Their families were allowed to come in here and say goodbye the hour before they died—and that’s an improvement over what it was last week, when they had to do it over FaceTime.
This last patient was on ECMO. Everyone’s talking about vents and how we’re running out of them but no one is talking about ECMO—which is when your lungs are so bad, even the vent doesn’t work anymore. So you get a giant-ass cannula in your neck and one in your groin and the blood gets pumped through a machine that acts like your heart and lungs. You get a Foley catheter and a rectal tube and a nasal gastric tube for nutrition—we are literally outsourcing their bodies.

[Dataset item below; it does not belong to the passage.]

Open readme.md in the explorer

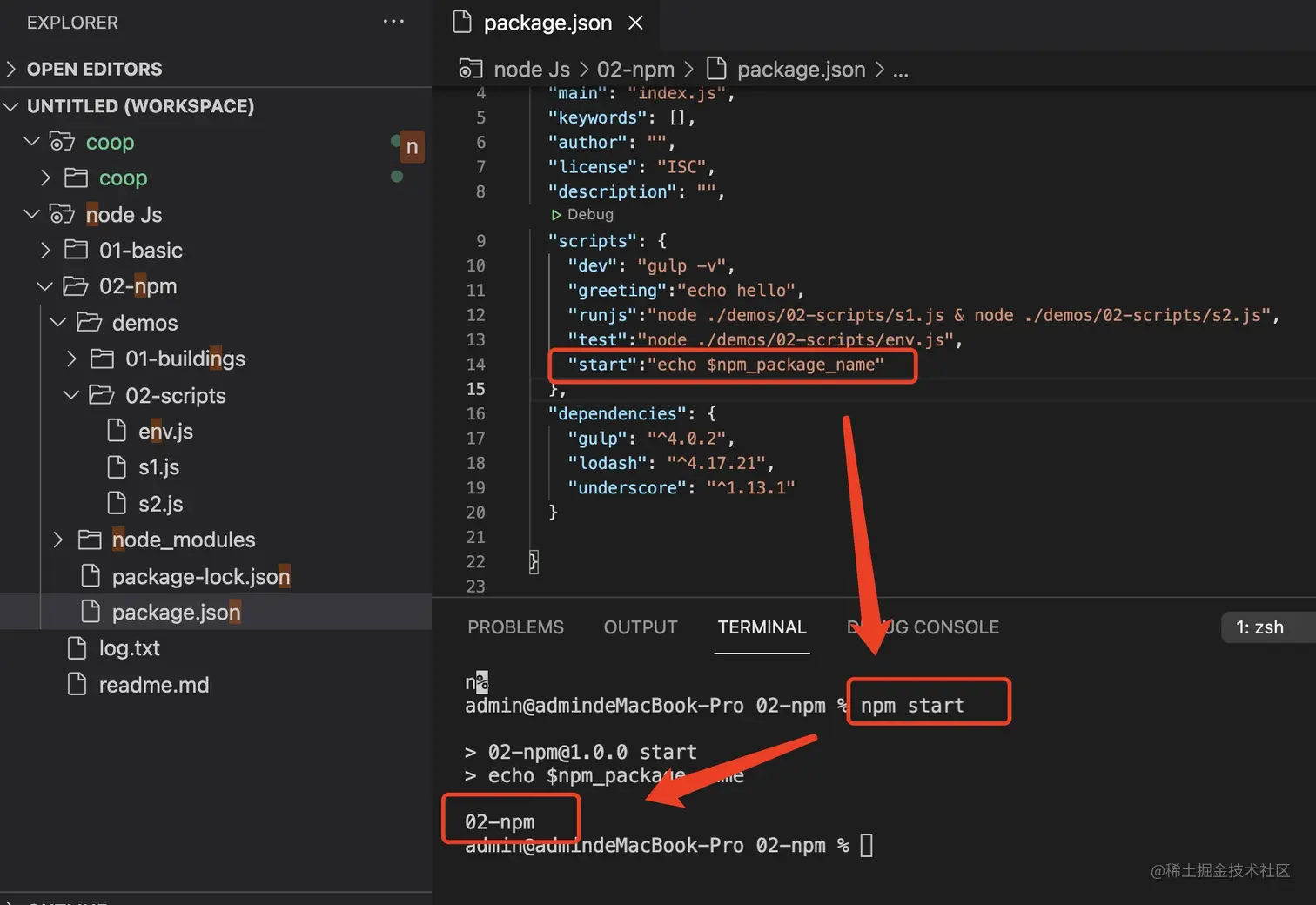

This woman was twenty years old. TWENTY. All that bullshit about how the virus is killing old people? Whoever’s saying that isn’t working in an ICU. Of my six patients who died, none were over 35. Two were Hispanic women in their twenties who developed Covid bowel necrosis, which required surgical resection—they made it through surgery but died from complications. One was an overweight man, 28—overweight, but not obese. One, a paramedic, bled into her lungs. One guy I thought was gonna make it, until his pupils blew out—the heparin we gave him so the ECMO could do its work without clotting gave him a brain bleed.
Why am I telling you all this? Because I need to tell someone. And because it’s easier than what I should be saying.
Which is: I’m sorry for what I said to you. I know I’m the reason you’re where you are now. It’s just that nothing’s the way it is supposed to be, goddammit.
Sometimes I sit and listen to the whir of the ECMO machine, and I think, This person’s heart is outside his body, and I understand completely.
Because so is mine.
* * *
—
The night before my two-week anniversary on Isabela, Abuela throws me a goodbye dinner. Gabriel comes with Beatriz, who clings to me when I leave to go down to my apartment. I’ve given her my cellphone number, but also my address, to stay in touch. Gabriel walks me to my door that night. “What will you do back home?” he asks.
I shrug. “Get on with my life,” I tell him. But I am not quite sure what that is anymore. I don’t know if I’ll have a job, and I am nervous about seeing Finn again, after our weird phone conversation.
“Well,” he says, “I hope it’s a good one, then. Your life.”
“That’s the plan,” I say, and we say good night.
It does not take long for me to pack—after all, I have nearly nothing—but I clean the kitchen countertops and fold the towels I’ve washed and fall asleep dreaming of my reunion with Finn. Normally, I would have checked on my flight home, but without internet, I have to just hope for the best.